Волынию с горестию, однако ж не без надежды быть впредь счастливее.

Он действительно не замедлил снова ополчиться, узнав, что его

племянник, Василько Ярополкович, разбитый Половцами, теснимый в Михайлове

(близ Киева) и принужденный искать мира, выехал в Чернигов к Святославу

Всеволодовичу (деду своему по матери); что Глеб и Давид с братьями

разрушили до основания городок Михайлов, истребляя все памятники

Мстиславова княжения в странах Днепровских. Но внезапная болезнь

обезоружила сего Князя. Предчувствуя близкую смерть, он поручил сыновей

брату Ярославу, взял с него клятву не касаться их Уделов и преставился в

Владимире с именем властителя умного, бодрого. Летописцы Польские,

согласно с нашими, называют Мстиславову жену дочерью Болеслава Кривоустого.

Россия северная в то же время была феатром важного происшествия.

Могущественный Андрей, покорив древнюю южную столицу Государства, думал

смирить Новогородцев и тревожил их чиновников, которые ездили собирать

подати за Онегою. Первые непрятельские действия еще более возгордили сих

надменных друзей вольности: они с малым числом разбили на Белеозере

сильный отряд Суздальский и взяли дань с Андреевской области. Тогда

Великий Князь решился одним ударом сразить их гордыню. Князья Смоленский,

Рязанский, Муромский, Полоцкий вторично соединили свои дружины с его

многочисленными полками. Душа Андреева, охлажденная летами, уже не пылала

воинским славолюбием: он не хотел сам предводительствовать ратию и в

надежде на счастие или мужество сына своего, Мстислава, снова вверил ему

начальство. Вся Россия с любопытством ожидала следствий предприятия

грозного, справедливого, по мнению современников беспристрастных. 'Правда

(говорили они), что Ярослав Великий, желая изъявить Новогородцам вечную

благодарность за их усердие, даровал им свободу избирать себе Князей из

его достойнейших потомков; но сей Князь бессмертный предвидел ли все

злоупотребления свободы?

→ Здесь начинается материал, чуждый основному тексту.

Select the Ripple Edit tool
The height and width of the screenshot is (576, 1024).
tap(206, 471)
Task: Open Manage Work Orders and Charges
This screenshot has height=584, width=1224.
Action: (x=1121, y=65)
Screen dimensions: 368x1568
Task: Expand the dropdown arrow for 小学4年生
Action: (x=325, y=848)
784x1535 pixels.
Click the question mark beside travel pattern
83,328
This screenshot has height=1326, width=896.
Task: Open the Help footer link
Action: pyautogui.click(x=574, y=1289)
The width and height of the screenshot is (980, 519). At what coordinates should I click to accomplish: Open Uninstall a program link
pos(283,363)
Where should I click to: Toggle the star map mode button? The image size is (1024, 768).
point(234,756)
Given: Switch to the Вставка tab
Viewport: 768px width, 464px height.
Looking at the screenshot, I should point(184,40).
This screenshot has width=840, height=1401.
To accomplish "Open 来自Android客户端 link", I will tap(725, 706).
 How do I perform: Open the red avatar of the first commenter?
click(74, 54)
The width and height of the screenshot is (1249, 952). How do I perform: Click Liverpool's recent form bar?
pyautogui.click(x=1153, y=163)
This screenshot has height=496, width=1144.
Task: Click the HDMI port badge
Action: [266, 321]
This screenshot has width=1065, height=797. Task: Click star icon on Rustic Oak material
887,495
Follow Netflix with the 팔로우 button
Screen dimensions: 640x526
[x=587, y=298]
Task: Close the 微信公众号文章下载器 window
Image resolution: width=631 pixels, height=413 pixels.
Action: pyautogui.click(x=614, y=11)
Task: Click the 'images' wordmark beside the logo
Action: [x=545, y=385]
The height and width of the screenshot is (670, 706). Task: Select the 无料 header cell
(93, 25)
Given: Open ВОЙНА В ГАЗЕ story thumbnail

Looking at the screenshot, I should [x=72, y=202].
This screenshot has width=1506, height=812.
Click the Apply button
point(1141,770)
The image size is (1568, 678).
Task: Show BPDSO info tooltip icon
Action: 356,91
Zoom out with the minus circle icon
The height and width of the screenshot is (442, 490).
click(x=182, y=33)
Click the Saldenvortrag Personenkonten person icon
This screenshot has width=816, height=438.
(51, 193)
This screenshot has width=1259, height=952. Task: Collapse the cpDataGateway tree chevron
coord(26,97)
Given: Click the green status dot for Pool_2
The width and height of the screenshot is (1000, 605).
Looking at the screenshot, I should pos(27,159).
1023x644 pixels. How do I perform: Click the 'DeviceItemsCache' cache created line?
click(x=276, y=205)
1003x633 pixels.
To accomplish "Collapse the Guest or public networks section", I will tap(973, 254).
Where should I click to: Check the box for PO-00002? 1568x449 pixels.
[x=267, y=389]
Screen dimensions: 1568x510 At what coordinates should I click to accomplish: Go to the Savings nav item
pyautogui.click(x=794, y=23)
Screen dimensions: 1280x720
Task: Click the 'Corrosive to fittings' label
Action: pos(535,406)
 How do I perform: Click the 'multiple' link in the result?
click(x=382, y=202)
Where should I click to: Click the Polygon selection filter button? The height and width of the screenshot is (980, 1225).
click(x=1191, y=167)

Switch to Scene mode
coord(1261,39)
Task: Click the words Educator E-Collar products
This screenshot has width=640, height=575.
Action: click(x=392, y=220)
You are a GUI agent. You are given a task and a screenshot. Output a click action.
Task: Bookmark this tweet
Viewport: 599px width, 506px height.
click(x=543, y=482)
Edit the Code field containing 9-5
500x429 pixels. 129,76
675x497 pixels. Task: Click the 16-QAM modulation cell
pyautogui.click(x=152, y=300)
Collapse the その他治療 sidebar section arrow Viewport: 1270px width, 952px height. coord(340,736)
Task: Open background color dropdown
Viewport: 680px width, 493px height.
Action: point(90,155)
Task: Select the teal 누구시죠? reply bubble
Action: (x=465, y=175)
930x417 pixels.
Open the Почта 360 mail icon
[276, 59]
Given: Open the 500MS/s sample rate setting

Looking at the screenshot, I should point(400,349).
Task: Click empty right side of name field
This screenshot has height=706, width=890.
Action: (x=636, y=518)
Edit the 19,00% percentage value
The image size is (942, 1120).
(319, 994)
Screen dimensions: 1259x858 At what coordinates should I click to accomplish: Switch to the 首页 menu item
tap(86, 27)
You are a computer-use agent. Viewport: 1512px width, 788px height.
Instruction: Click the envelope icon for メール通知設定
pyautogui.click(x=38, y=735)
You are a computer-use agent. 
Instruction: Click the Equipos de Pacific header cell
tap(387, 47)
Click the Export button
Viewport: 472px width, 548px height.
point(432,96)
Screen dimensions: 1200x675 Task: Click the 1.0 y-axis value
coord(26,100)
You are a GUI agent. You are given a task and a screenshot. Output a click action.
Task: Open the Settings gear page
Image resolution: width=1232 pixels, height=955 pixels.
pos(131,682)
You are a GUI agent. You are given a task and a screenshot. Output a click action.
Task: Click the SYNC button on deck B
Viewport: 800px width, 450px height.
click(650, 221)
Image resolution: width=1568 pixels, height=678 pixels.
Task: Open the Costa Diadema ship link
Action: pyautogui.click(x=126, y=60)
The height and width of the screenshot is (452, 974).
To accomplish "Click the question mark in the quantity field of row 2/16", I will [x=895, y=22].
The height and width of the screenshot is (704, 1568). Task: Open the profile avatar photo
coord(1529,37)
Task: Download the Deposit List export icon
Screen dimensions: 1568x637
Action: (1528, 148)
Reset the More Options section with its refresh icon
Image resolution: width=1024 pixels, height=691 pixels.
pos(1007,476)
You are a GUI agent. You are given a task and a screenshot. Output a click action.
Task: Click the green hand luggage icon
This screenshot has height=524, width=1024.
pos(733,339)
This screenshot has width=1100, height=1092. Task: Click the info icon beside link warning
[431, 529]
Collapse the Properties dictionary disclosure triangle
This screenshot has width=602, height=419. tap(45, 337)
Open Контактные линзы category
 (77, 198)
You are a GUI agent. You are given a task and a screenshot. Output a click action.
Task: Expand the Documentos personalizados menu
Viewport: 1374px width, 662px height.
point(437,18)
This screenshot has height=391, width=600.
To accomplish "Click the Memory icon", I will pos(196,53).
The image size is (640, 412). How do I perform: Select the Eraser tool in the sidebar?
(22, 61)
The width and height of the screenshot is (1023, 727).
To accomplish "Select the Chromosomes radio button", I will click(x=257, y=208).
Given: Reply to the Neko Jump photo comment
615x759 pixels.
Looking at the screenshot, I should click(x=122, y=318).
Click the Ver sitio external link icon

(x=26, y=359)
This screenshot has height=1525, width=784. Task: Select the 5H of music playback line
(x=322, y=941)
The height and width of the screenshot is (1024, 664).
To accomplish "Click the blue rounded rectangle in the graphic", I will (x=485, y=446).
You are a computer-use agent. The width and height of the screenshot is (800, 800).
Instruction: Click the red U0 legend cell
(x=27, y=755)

Предвидел ли, что народ, упоенный самовластием,

будет ругаться над священным саном Государей, внуков и правнуков своего

незабвенного благотворителя; будет давать клятву с намерением преступить

оную; будет заключать Князей в темницу, изгонять их с бесчестием?

Злоупотребление уничтожает право, и Великий Князь Андрей был избран Небом

для наказания вероломных'. Читая в летописях такие рассуждения, можем

заключить, что современники желали успеха Андрею: одни по уважению и любви

к достоинству Князей Российских, уничижаемых тогда Новогородцами; другие,

может быть, от зависти к избытку и благосостоянию сего народа торгового.

Падение Киева предвещало гибель и Новогородской независимости: шло то же

войско; тот же Мстислав вел оное. Но Киевляне, приученные менять Государей

и жертвовать победителю побежденным, сражались только за честь Князя; а

Новогородцы за права собственные, за уставы отцев, которые бывают не

всегда мудры, но всегда священны для народа.

Вместо того, чтобы грозить казнию одним главным виновникам последнего

мятежа (ибо целый народ никогда сам собою не действует) или врагам

изгнанного Святослава, за коего Великий Князь вступался, Мстислав

Андреевич в области Новогородской жег села, убивал земледельцев, брал жен

и детей в рабство. Слух о таких злодействах, вопль, отчаяние невинных

жертв воспламенили кровь Новогородцев.